Si bien la economía tiene un efecto importante y directo en nuestras vidas, la inmensa mayoría de las personas tiene dificultades para entender su funcionamiento, especialmente cuando se trata de indicadores. Pero la interpretación se vuelve algo más sencilla cuando comprendemos que todas las variables macroeconómicas tienen un objetivo común: hacer que nuestras vidas sean un poco más miserables todos los días. Los efectos de la guerra de Irán son un claro ejemplo. El primer efecto que tuvo el ataque conjunto de Estados Unidos e Israel fue un aumento del petróleo, que tarde o temprano se trasladará al precio que pagan los consumidores por el combustible. La inestabilidad de las finanzas globales también hizo que el dólar aumentara, una buena noticia para los exportadores, pero mala para quienes están endeudados en esta moneda. Además, un dólar alto presiona al alza la inflación, y si bien en estos momentos la principal preocupación del gobierno es que el índice de precios al consumo no baje demasiado, el efecto conjunto del aumento del billete verde y de los combustibles podría generar una vuelta a la inflación de dos dígitos.

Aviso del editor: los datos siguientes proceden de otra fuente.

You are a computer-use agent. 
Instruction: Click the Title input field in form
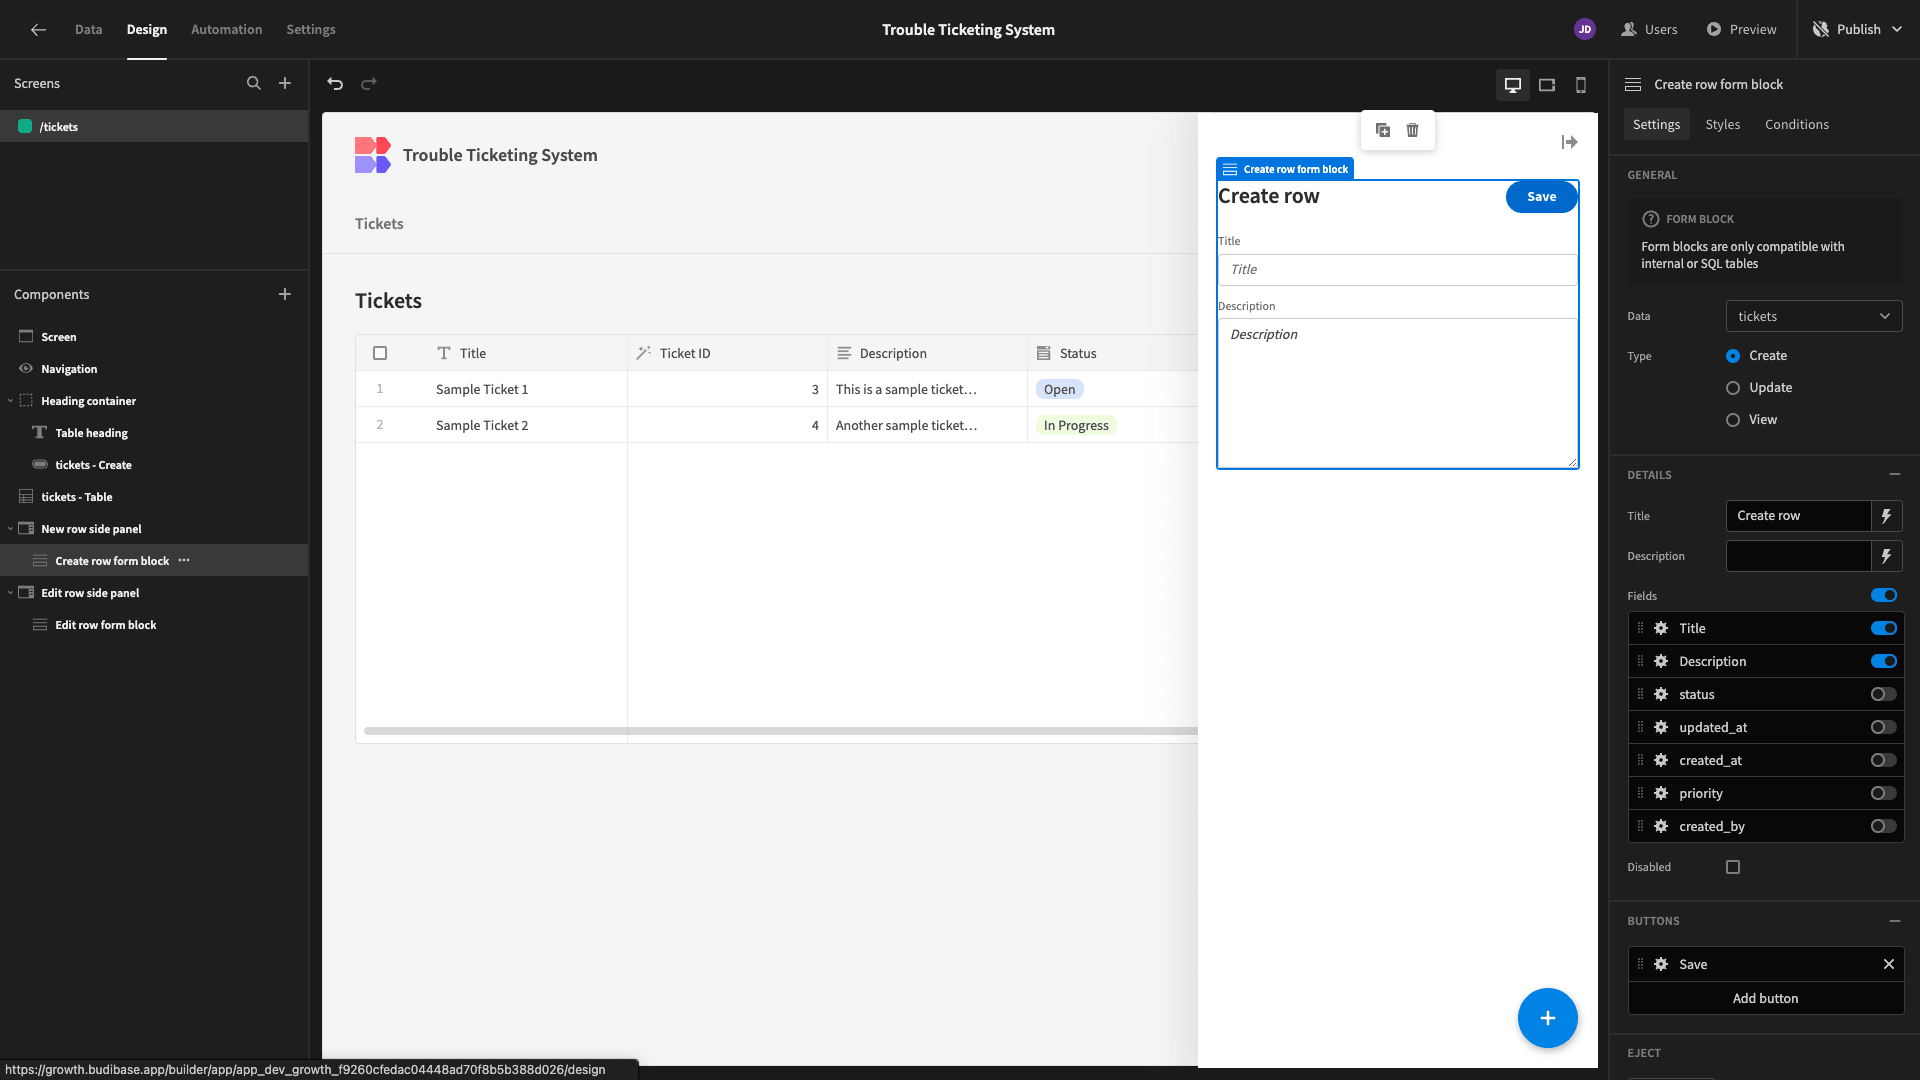pos(1396,269)
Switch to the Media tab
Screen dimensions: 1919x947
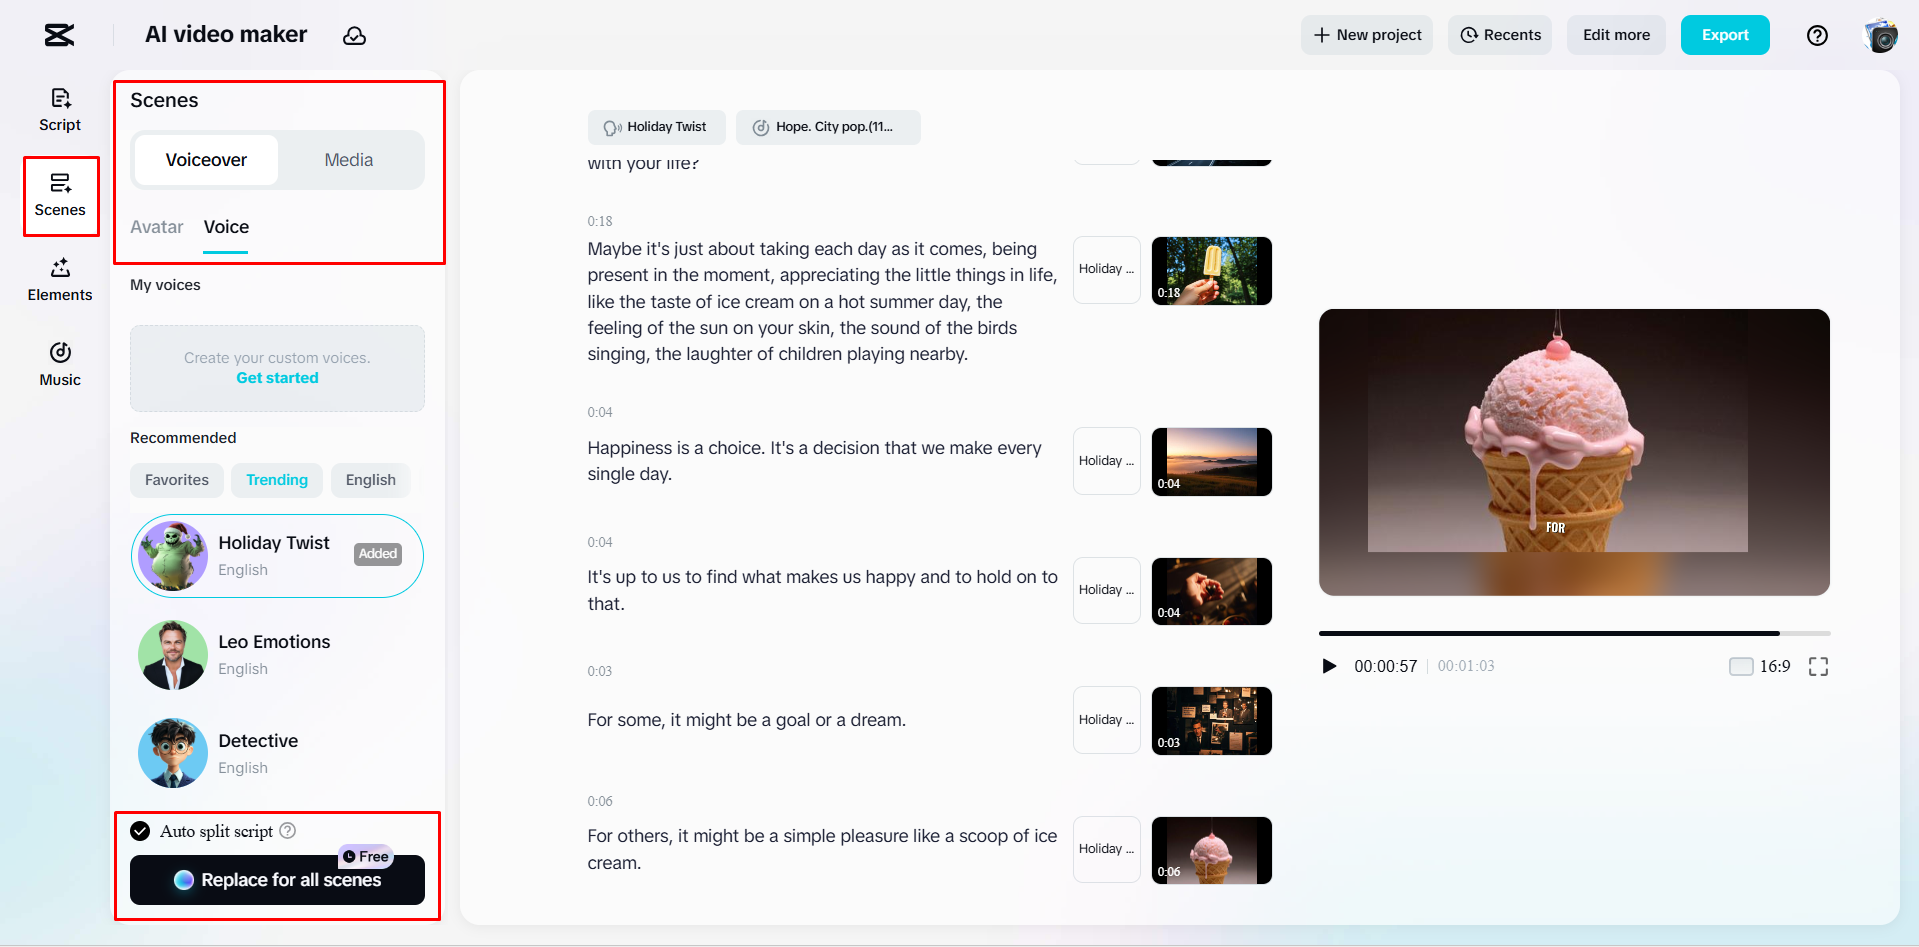point(348,160)
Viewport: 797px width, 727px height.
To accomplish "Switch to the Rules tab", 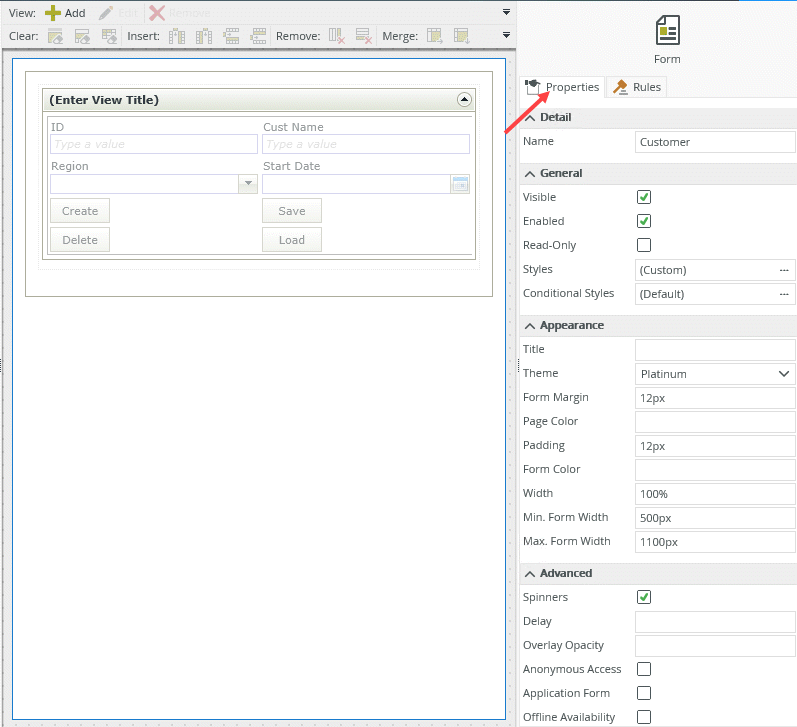I will pos(637,87).
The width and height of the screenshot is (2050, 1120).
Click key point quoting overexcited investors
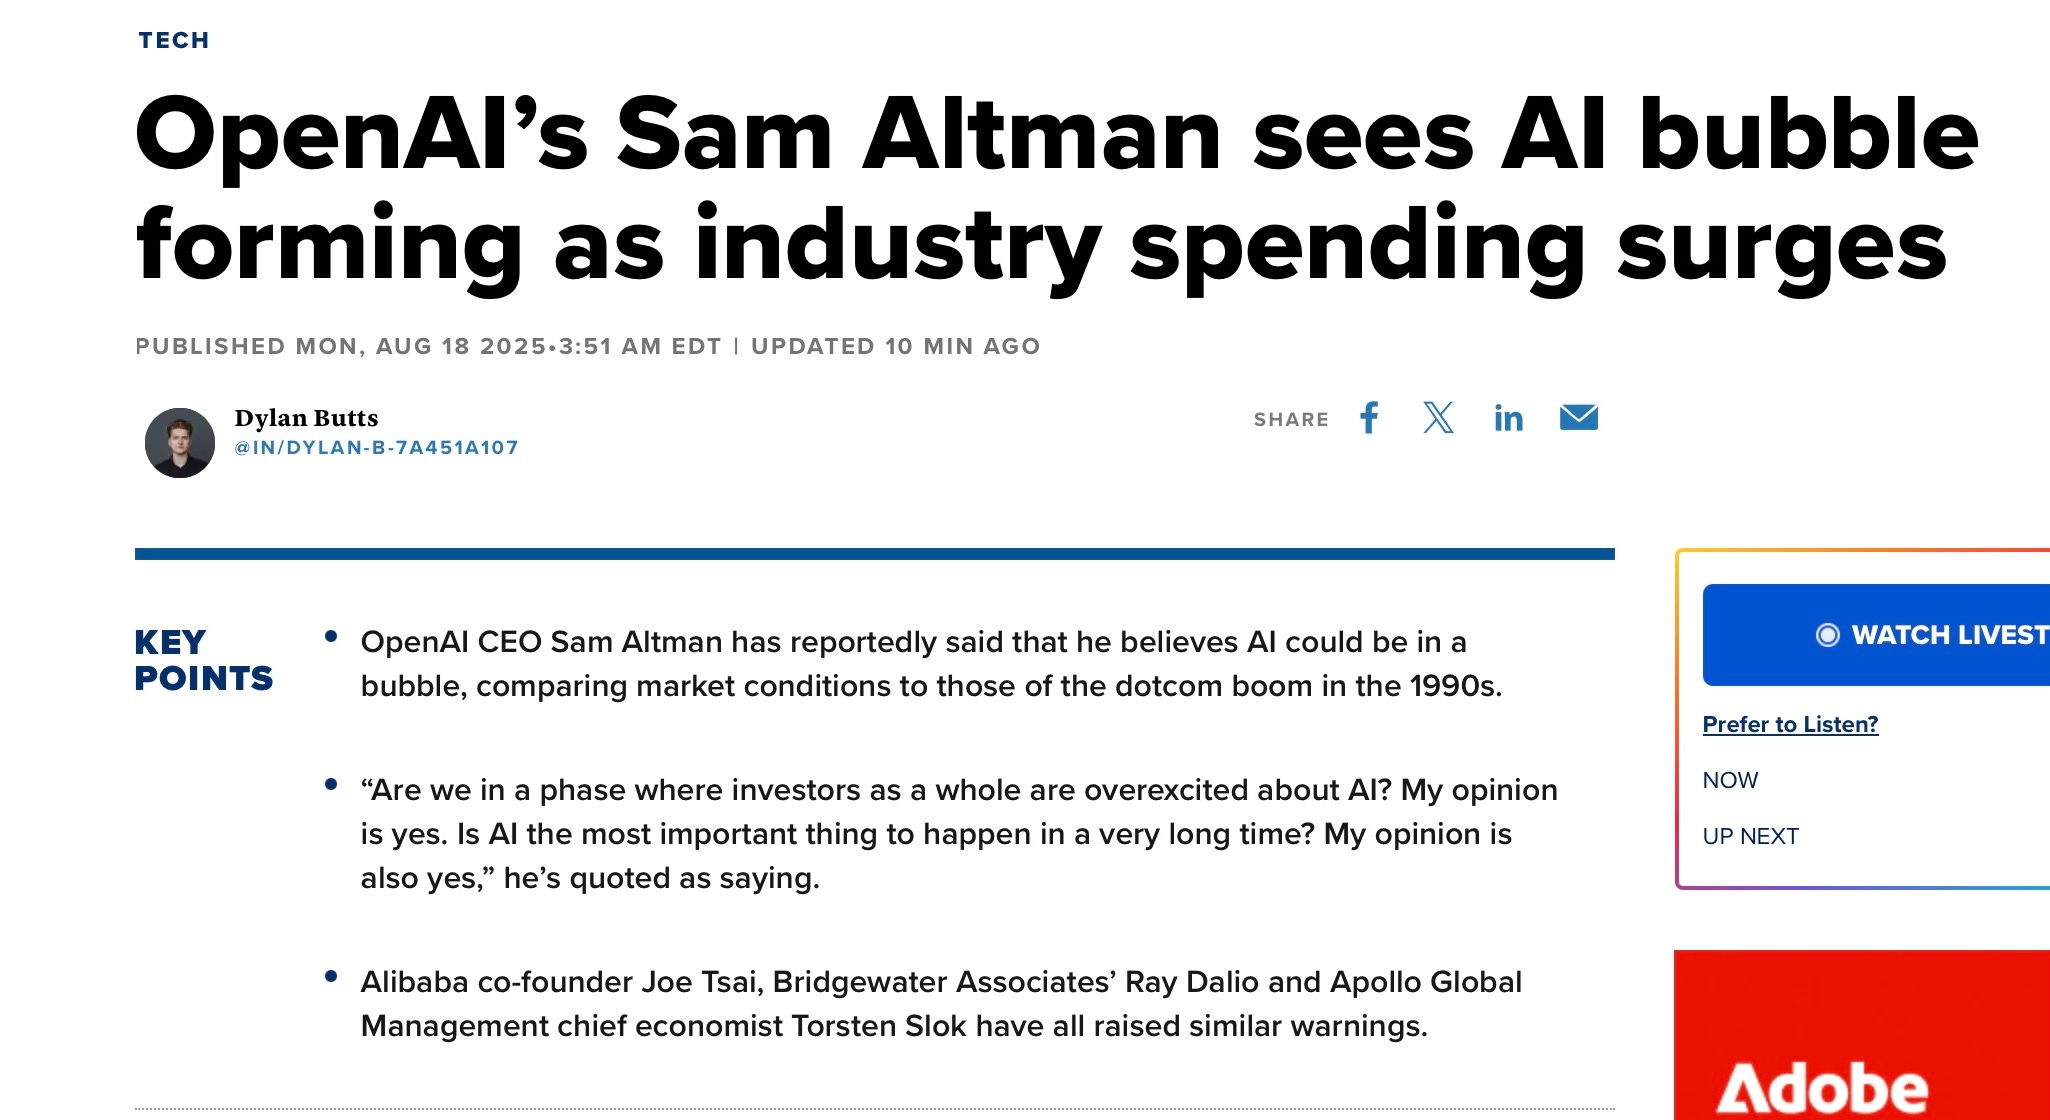point(958,834)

Un analista en temas económicos explicó que, “cuando las variables macroeconómicas tienen movimientos bruscos, no importa en qué dirección, suelen ser malas noticias para el ciudadano de a pie. Lo mismo ocurre cuando se mantienen demasiado estables o cuando las variaciones no son ni muy grandes ni muy pequeñas”.
Consejo para inversores: “Independientemente de lo que pase con la guerra en Irán, hay que evitar invertir en estafas piramidales”. Analista experto en economía compleja.